Scienza dei cittadini

Il Limite / 101  

Scienza dei cittadini *

di Ranieo Regni 

È un’esperienza strana quella che vivono i numerosi cittadini, professionisti e lavoratori nei più diversi settori, persone qualunque, che si trovano per varie ragioni impegnati in comitati ambientali in Umbria, ma anche nel resto del territorio nazionale. Il movente iniziale dell’impegno è legato ad una questione locale, qualcosa che minaccia o inquina, che tocca la vita e la sensibilità di chi è nato e cresciuto in un certo luogo. Luogo che ama e che è parte integrante della sua identità. Una minaccia al paesaggio, alla salute, propria e altrui, quella dei figli e dei nipoti, quella dei giovani, appare come uno sfregio alla propria identità e sicurezza. E allora ci si dice, “no, questo è sbagliato, questo non si può fare”. Si scorge un limite che non deve essere superato per nessuna ragione.

A questo iniziale risveglio della coscienza segue poi il fatidico “che fare?”. Allora comincia l’impegno, ci si guarda attorno e si cercano persone che abbiano la stessa sensibilità. Poi comincia lo studio e l’azione di protesta, che è un dire no, ma anche un dire sì. Moltissimi cittadini, che una certa stampa, non certo priva di conflitti di interesse, classifica e cerca così di neutralizzare definendoli come “gruppi ambientalisti”, “estremisti del no”, “fondamentalisti dell’ambiente”, iniziano a studiare. Dedicano tempo e competenze, altruismo civico, per costruire un sapere che viene dal basso ma punta in alto, punta alla conoscenza scientifica, al dibattito di elevato profilo, a controlli ambientali non di maniera.

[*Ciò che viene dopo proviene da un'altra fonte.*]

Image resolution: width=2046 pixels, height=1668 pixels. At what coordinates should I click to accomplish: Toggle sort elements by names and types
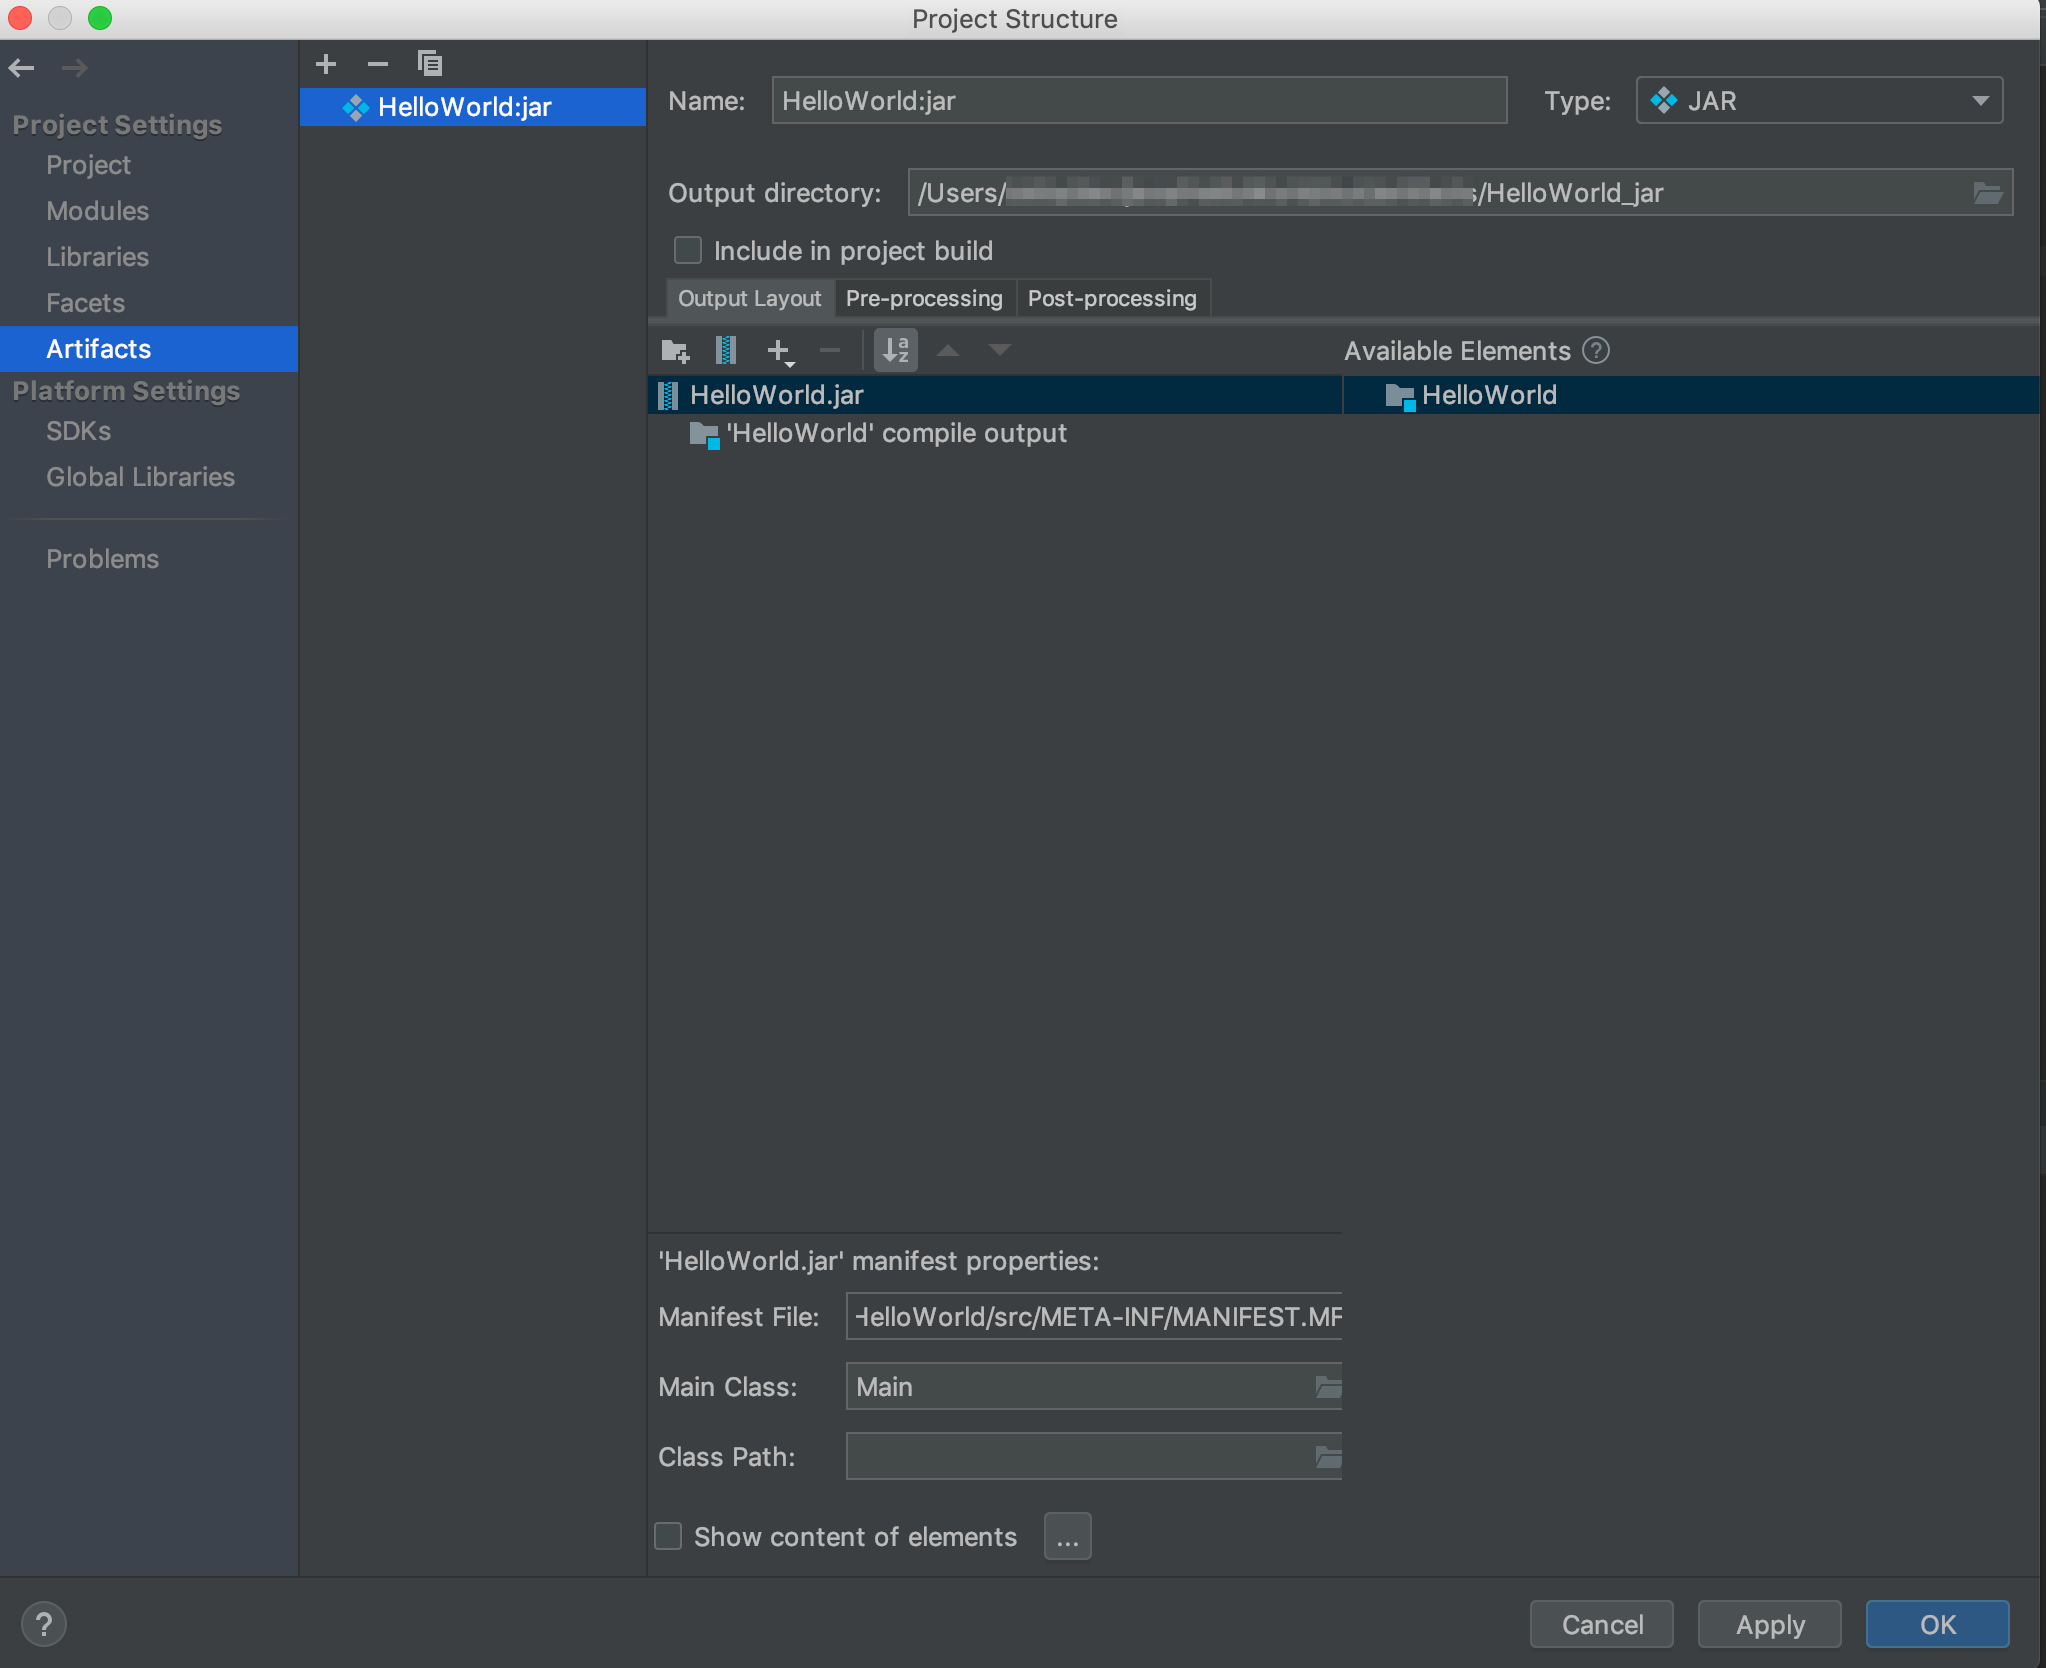pos(896,351)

I comitati di cittadini, loro sì senza nessun conflitto di interesse e nessun interesse di parte se non quello della difesa dei beni comuni, delle matrici ambientali come suolo, aria, acqua, informazione, che riguardano tutti. Questi comitati contribuiscono a produrre sapere, dando vita a quella che è stata definita la “scienza dei cittadini”. Così la chiama J. Rifkin, uno dei più grandi economisti e intellettuali globali, nel suo ultimo libro. “Milioni di persone in tutto il mondo offrono il proprio tempo come volontari della scienza dei cittadini in oltre 500.000 gruppi locali della società civile, dove monitorano la vita selvatica, analizzano la biodiversità, misurano l’inquinamento dell’aria e l’impronta di carbonio, controllano le falde freatiche” e così via. Cittadini che si mettono a studiare, che ricorrono ad esperti veramente neutrali, che promuovono ricerche ambientali a livello universitario, per diffondere conoscenza utile a risolvere i problemi, indispensabili alla gestione competente e responsabile della vita democratica.

La scienza dei cittadini è alla base anche di una nuova governance dei propri ecosistemi regionali. Quella che emerge è una forma di “paricrazia distribuita”, assemblee di cittadini che operano accanto alla governance convenzionale, quella delegata dei comuni e delle regioni, nella cura delle bioregioni locali. Una governance comunitaria, che fa leva sul senso di appartenenza e di fedeltà delle popolazioni che dipendono dal benessere ambientale della propria ecoregione. E l’ecoregione è l’altra nozione messa in campo da Rifkin. Chi vive la vita sul posto, come vuole anche il principio di sussidiarietà, è il primo soggetto e il più interessato alla soluzione dei problemi. Le esternalità negative degli impianti industriali, il conto entropico di industrie altamente inquinanti sono diventati insopportabili e sfuggono ai controlli istituzionali che spesso si trovano a prendere atto dei dati dichiarati dalle imprese. Per questo i cittadini devono assumere la responsabilità della tutela dei beni comuni.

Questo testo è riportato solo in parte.